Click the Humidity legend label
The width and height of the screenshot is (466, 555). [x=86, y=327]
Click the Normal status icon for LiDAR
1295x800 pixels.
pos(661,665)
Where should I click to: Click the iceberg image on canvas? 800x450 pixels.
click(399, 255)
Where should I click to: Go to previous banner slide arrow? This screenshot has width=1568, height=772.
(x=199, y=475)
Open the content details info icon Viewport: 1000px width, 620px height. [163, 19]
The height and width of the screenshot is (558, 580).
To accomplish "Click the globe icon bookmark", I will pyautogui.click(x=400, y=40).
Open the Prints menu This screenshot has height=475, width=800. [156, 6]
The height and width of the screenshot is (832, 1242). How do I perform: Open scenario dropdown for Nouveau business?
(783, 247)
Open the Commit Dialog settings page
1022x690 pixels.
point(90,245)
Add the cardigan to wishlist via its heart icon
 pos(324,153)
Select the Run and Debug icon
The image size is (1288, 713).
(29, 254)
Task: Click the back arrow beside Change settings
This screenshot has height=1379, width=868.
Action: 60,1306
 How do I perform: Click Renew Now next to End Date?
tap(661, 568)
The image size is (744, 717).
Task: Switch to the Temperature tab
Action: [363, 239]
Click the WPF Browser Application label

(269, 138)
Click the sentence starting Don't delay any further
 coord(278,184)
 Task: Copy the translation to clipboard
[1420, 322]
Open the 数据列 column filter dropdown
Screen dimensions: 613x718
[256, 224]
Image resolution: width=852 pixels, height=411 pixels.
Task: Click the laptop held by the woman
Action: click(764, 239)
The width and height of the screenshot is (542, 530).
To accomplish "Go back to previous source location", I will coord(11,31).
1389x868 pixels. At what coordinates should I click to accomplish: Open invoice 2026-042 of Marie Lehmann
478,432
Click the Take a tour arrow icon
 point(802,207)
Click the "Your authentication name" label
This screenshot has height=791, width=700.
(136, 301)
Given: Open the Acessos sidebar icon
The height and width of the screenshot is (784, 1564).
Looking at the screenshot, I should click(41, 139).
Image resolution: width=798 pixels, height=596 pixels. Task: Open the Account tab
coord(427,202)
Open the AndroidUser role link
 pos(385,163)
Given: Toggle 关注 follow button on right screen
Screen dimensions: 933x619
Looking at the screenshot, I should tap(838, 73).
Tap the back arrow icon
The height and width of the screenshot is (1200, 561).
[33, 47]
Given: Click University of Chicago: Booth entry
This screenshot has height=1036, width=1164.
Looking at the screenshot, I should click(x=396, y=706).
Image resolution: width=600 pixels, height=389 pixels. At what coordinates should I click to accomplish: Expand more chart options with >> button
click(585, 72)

******

Try it
Print each entry above exactly as given.

Answer to this exercise
Click the Humidity legend label
The width and height of the screenshot is (466, 555). [x=86, y=327]
Click the Normal status icon for LiDAR
1295x800 pixels.
pos(661,665)
Where should I click to: Click the iceberg image on canvas? 800x450 pixels.
click(399, 255)
Where should I click to: Go to previous banner slide arrow? This screenshot has width=1568, height=772.
(x=199, y=475)
Open the content details info icon Viewport: 1000px width, 620px height. [163, 19]
The height and width of the screenshot is (558, 580).
To accomplish "Click the globe icon bookmark", I will pyautogui.click(x=400, y=40).
Open the Prints menu This screenshot has height=475, width=800. [156, 6]
The height and width of the screenshot is (832, 1242). How do I perform: Open scenario dropdown for Nouveau business?
(783, 247)
Open the Commit Dialog settings page
1022x690 pixels.
point(90,245)
Add the cardigan to wishlist via its heart icon
 pos(324,153)
Select the Run and Debug icon
The image size is (1288, 713).
(29, 254)
Task: Click the back arrow beside Change settings
This screenshot has height=1379, width=868.
Action: 60,1306
 How do I perform: Click Renew Now next to End Date?
tap(661, 568)
The image size is (744, 717).
Task: Switch to the Temperature tab
Action: [363, 239]
Click the WPF Browser Application label

(269, 138)
Click the sentence starting Don't delay any further
 coord(278,184)
 Task: Copy the translation to clipboard
[1420, 322]
Open the 数据列 column filter dropdown
Screen dimensions: 613x718
[256, 224]
Image resolution: width=852 pixels, height=411 pixels.
Task: Click the laptop held by the woman
Action: click(764, 239)
The width and height of the screenshot is (542, 530).
To accomplish "Go back to previous source location", I will coord(11,31).
1389x868 pixels. At what coordinates should I click to accomplish: Open invoice 2026-042 of Marie Lehmann
478,432
Click the Take a tour arrow icon
 point(802,207)
Click the "Your authentication name" label
This screenshot has height=791, width=700.
(136, 301)
Given: Open the Acessos sidebar icon
The height and width of the screenshot is (784, 1564).
Looking at the screenshot, I should click(41, 139).
Image resolution: width=798 pixels, height=596 pixels. Task: Open the Account tab
coord(427,202)
Open the AndroidUser role link
 pos(385,163)
Given: Toggle 关注 follow button on right screen
Screen dimensions: 933x619
Looking at the screenshot, I should tap(838, 73).
Tap the back arrow icon
The height and width of the screenshot is (1200, 561).
[33, 47]
Given: Click University of Chicago: Booth entry
This screenshot has height=1036, width=1164.
Looking at the screenshot, I should click(x=396, y=706).
Image resolution: width=600 pixels, height=389 pixels. At what coordinates should I click to accomplish: Expand more chart options with >> button
click(585, 72)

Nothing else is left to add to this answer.